Sit Down Lin you Fat Mother ******

Wow…that line looks much less needlessly aggressive in rap form. Anyway, guess which recording of a musical I just watched, that’s right we’re going to have a post about Hamilton.

Ah Hamilton, that sudden juggernaut of a rap musical that everyone – including myself – went completely Loony Tunes over a few years ago. And before anyone starts something I just want to say, I can understand why…ish. All the actors were well cast – except Lin Manuel Miranda of course, but then he’s the creator so what can you do, tell him he can’t headline the show? The music was fantastic on the cast recording and mostly fine in this performance as well. The only one whose voice I didn’t like was Miranda’s and for that, see my earlier comment. And the idea to cast this show about the founding fathers with an almost entirely non-white cast was a fantastic one that most likely opened the door for many a talent performer to get their start. Where’s before they might have been held back by the racism prolific in….well basically everything in the world today.

I’m saying all of this now so that you fully understand that I sat down to Hamilton on Disney plus, fully intending, nay expecting, to really enjoy this thing. Which makes it all the more shocking that I didn’t. I mean seriously, I really did not enjoy this thing. In fact, I’d go even so far as to say I hated it, I stopped watching at the end of act one and only went back , when I’d decided to write this post. So, the thing you must be asking yourself right about now is…why? What was so bad about this performance that I could barely finish it? The answer to that Wee Readers, lies in the overwhelming feeling I felt watching that ticking hour glass between Act One and Act Two.

That is, that I’d been manipulated.

What do I mean by this? Well, the thing about watching a performance compared to just listening to the soundtrack I’ve found – yes even with Hamilton where the soundtrack is just a more polished version of the performance –  is that because you have to sit and watch these songs play out with actors on the stage, you’re forced to think about the story they’re trying to tell you. And the story in the first act of Hamilton is ridiculously thin. We get a bunch of filler songs that don’t really advance the plot, and provide character details better summed up in bigger songs. Resulting in the whole act feeling over stretched and boring, act Two is significantly better, but that doesn’t erase the waste of time that was Act One.

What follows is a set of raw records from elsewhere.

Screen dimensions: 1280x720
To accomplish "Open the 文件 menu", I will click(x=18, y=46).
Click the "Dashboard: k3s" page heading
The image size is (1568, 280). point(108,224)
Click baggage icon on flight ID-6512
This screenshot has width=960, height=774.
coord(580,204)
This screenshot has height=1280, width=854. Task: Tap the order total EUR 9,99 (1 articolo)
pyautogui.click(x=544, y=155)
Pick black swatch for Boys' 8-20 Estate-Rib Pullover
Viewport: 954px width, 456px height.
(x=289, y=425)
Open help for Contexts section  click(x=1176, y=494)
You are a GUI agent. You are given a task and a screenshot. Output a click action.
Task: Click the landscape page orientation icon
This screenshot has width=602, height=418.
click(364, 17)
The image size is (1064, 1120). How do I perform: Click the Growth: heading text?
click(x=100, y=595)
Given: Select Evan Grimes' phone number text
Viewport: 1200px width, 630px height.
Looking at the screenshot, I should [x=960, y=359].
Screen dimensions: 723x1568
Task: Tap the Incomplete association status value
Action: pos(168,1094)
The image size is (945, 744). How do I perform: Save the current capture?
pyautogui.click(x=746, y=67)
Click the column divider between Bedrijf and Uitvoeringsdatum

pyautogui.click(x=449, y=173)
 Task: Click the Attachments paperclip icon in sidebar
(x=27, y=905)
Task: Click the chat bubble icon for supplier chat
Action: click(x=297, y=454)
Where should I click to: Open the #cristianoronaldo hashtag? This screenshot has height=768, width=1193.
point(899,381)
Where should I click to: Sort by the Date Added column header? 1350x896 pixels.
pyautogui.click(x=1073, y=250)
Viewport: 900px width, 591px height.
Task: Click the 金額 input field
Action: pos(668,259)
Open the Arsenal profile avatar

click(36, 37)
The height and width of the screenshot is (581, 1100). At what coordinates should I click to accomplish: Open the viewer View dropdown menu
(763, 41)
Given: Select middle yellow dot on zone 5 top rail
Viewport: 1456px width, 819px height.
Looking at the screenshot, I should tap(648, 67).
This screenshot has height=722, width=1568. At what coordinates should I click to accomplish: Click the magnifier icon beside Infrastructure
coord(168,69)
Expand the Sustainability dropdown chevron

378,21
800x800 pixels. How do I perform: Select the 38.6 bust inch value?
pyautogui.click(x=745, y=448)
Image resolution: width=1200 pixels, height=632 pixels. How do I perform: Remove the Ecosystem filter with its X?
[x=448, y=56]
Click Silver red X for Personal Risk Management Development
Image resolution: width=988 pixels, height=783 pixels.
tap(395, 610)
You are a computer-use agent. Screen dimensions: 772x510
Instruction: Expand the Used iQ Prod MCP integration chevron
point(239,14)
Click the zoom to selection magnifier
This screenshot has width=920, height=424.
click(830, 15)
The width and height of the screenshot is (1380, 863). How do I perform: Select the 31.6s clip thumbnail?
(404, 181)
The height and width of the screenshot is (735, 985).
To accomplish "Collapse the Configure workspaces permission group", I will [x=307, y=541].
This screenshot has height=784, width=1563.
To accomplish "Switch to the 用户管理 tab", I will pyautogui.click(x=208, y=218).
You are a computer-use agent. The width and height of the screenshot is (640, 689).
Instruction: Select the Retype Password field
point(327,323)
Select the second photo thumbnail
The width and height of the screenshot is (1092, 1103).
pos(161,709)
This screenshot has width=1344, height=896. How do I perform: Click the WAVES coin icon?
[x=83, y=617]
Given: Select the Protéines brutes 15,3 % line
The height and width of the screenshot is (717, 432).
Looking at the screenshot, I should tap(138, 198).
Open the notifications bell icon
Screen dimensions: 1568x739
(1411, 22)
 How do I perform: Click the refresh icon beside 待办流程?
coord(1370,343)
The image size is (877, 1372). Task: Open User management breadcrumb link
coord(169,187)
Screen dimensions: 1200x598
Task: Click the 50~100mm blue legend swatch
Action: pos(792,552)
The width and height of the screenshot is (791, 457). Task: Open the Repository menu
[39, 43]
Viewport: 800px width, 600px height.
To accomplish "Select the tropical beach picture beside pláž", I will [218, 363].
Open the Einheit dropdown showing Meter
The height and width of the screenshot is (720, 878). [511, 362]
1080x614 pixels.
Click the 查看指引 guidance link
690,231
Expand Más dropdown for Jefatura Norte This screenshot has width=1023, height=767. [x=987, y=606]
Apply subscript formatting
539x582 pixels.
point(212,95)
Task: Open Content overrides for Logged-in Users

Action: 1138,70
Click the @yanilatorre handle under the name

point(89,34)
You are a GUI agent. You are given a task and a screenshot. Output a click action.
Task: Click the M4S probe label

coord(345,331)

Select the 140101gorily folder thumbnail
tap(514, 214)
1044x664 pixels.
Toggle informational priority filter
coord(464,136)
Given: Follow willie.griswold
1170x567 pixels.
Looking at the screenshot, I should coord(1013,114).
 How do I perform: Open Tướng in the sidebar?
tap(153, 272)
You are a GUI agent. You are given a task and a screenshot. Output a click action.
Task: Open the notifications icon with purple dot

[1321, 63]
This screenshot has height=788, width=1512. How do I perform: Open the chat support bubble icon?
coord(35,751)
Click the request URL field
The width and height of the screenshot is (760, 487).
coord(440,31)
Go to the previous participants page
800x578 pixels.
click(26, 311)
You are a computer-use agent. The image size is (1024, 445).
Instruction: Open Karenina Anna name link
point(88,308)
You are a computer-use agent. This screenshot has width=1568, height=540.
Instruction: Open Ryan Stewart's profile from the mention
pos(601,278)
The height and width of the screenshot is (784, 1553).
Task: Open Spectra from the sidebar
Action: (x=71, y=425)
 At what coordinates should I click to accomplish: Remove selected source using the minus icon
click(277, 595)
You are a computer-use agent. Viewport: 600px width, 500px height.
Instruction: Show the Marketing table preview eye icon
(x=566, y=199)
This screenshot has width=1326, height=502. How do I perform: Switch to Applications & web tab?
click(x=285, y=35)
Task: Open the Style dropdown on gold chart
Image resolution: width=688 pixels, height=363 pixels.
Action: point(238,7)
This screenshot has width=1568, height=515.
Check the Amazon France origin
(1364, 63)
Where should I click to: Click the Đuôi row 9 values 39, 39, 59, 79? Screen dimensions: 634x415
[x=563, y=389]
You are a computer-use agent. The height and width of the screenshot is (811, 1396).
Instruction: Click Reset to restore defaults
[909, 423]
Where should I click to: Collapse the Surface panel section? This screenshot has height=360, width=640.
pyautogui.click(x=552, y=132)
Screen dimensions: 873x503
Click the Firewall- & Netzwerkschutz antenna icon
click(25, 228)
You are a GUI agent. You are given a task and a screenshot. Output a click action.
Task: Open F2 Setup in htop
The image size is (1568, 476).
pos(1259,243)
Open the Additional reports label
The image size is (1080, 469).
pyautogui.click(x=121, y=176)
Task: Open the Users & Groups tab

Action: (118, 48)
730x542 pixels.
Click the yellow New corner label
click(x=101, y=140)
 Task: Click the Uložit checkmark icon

Which tells us one very important thing, namely that Hamilton the musical wasn’t written because Lin Manuel Miranda just had to get a story off his chest. He wrote it to convey a message and the plot – at least in Act One – must take a back seat to that message.

Which would be fine if the message was worth saying. After all, surely letting non-white Americans, particularly young people, finally seeing themselves in the history of their country is a noble goal. And I agree, if that were in fact what the story of Hamilton was doing, but it’s not. There’s only one historical person of color on stage – Sally Hemings, the enslaved mistress of Thomas Jefferson. Who, I will emphasis, does not have any lines of her own, and in fact doesn’t even get a proper costume – she’s dressed like all the other chorus members. So, yeah – this is still history told through a white lens, it’s just better hidden than most.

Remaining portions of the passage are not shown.